Make a New Normal

Preparing for Passion Week

a photo of a person walking through mud
a photo of a person walking through mud
Photo by NEOM on Unsplash

For Sunday
Sunday of the Passion
Year B


Collect

Almighty and everliving God, in your tender love for the human race you sent your Son our Savior Jesus Christ to take upon him our nature, and to suffer death upon the cross, giving us the example of his great humility: Mercifully grant that we may walk in the way of his suffering, and also share in his resurrection; through Jesus Christ our Lord, who lives and reigns with you and the Holy Spirit, one God, for ever and ever.

Amen.

Reading

Mark 14:1-15:47

Reflection

As we progress through Lent, we are reminded that Jesus is heading to Jerusalem. There, he will confront the Temple authorities, they will arrest him, try him, and hand him over to Rome to be tortured and executed. And then, on the third day, he will be raised.

It is both familiar and something we avoid dealing with. That this is the way things would work out.

In Mark 8, when Jesus first tells his followers of this inevitability, Peter famously rejects it. He wants to find a way to keep it from happening. And who wouldn’t?

Jesus. He wouldn’t. And I think that’s the point.

As we now work our way through Holy Week, which isn’t only punctuated by the Passion, but is colored by it, listen to the prophetic voice of Jesus. Because he keeps drawing the disciples to see what is happening. To walk this road with him. Being his disciple means carrying our own cross to Jerusalem.

And maybe literal crucifixion isn’t our fate. But for some disciples it was.

His death is not his end. Nor is his death our end—the movement would continue—and then, on top of that, is the resurrection. The end isn’t even the end!

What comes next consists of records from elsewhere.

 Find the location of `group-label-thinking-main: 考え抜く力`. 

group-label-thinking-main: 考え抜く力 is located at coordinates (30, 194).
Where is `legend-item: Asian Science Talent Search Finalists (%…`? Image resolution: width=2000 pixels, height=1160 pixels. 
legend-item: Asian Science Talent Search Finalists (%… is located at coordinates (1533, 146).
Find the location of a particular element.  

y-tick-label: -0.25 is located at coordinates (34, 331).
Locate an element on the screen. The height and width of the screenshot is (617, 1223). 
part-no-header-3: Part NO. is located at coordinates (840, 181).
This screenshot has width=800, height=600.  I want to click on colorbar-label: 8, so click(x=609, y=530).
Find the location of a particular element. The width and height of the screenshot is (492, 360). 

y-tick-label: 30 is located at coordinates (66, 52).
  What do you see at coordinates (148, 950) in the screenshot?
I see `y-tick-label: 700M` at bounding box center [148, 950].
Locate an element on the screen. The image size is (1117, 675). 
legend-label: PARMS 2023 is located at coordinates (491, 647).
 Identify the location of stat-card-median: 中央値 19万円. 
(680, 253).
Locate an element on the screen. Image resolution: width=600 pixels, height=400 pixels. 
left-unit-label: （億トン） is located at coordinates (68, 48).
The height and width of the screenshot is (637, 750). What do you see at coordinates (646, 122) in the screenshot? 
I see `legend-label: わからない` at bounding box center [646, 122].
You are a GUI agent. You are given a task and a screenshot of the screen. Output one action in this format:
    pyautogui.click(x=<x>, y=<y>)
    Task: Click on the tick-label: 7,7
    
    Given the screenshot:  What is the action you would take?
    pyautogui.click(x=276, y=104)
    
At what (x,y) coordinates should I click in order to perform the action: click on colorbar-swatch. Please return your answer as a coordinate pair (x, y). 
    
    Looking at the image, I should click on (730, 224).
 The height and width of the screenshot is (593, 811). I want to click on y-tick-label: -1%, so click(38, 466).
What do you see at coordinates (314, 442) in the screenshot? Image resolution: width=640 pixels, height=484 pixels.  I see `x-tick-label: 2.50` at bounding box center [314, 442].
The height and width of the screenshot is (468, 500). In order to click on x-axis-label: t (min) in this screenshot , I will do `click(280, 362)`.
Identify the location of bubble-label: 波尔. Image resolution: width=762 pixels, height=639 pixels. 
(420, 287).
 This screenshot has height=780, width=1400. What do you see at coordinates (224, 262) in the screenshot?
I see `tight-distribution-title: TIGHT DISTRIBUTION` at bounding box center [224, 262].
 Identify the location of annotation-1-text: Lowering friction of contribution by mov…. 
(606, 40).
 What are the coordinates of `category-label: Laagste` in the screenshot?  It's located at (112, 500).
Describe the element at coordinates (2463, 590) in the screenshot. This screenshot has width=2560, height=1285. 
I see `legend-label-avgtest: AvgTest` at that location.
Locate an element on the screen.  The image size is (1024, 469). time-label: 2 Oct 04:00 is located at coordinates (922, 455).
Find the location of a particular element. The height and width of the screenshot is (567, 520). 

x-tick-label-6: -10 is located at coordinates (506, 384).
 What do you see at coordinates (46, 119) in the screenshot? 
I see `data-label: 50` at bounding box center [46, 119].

As many of us face mortality and mourning, desiring hope and understanding, may we gain clarity in the journey—that we all must carry a cross. Not because God wills it, or such a thing is natural to life, but it is the inevitable outcome of human failure. That economics keeps us from family, disease keeps us from community, and responsibilities keep us from engaging.

We carry our cross with Jesus. With the promise that the burden is lighter. And the end isn’t the end. Because God’s grace and love can handle any challenge.